It's my first question in stack overflow. it's long but I have explained it in detail and I think it's understandable.
I'm writing huffman code by c++ and saved characters and codes in a table like this:
Text: AAAAAAAAAAAAAAAAAAAABBBBBBBCCCCDDDDEEEE
Table: (Made by huffman tree) Table
Now, I want to save this table to a file in the best way.
I can't save like this: A1B001C010D001E000
When it change to bits: 01000001101000010001010000110100100010000101000101000
Because I can't decode this.
If I save table in normal way, every character use 8 bit for saving it's code.

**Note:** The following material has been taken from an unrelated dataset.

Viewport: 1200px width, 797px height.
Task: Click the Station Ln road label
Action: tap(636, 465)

While my characters have 1bit or 3bit code. (In this case.)
this way use much storage.
My idea is add a separator character and set a code for it.
If we add a separator character and make huffman tree and write codes, have a table like this. table2
Now, we can write codes in this way.
A0SepB110SepC100SepD1111sepE1110sep.
binary= 0100000101010100001011010101000011100101010001001111101010001011110101
I decode it in this way:
sep = 101.
- Read 8 bit : 01000001 -> it's A.
rest = 01010100001011010101000011100101010001001111101010001011110101.

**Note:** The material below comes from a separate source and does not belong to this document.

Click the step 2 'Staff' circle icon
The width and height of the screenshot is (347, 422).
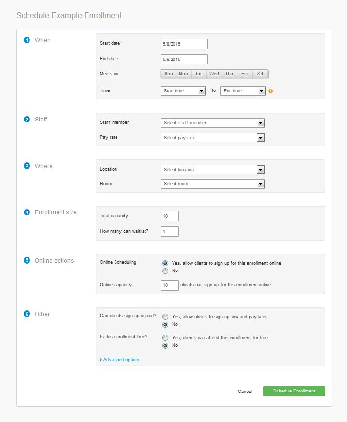click(x=27, y=119)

- Read 1 bit : 0 (unlike sep1)
- Read 1 bit : 1 (like sep1), Read 1 bit : 0 (like sep2), Read 1 bit : 1 (like sep3(end))
- Sep was found so A = everything was befor sep = 0;
rest = 0100001011010101000011100101010001001111101010001011110101.
- Read 8 bit : 01000010 -> it's B.
rest = 11010101000011100101010001001111101010001011110101.

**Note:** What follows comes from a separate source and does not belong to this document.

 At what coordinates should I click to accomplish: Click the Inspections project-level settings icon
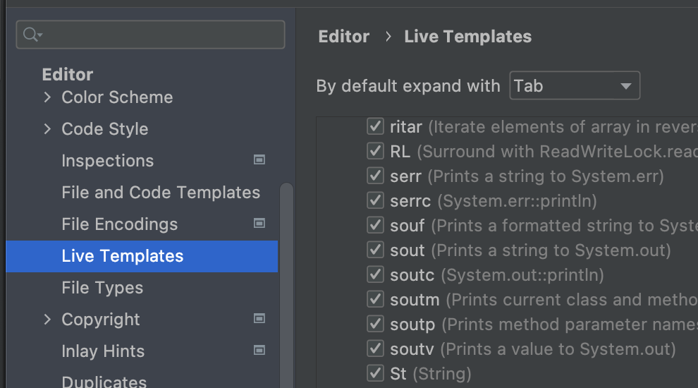pyautogui.click(x=259, y=160)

- Read 1 bit : 1 (like sep1)- Read 1 bit : 1 (unlike sep2)
- Read 1 bit : 0 (unlike sep1)
- Read 1 bit : 1 (like sep1) - Read 1 bit : 0 (like sep2) - Read 1 bit :1 (like sep3(end))
- Sep was found so B = everything was befor sep = 110;
And so on ...
This way still use a little storage for separator ( number of characters * separator size )
My question: Is there a way to save first table in a file and use less storage?
For example like this: A1B001C010D001E000.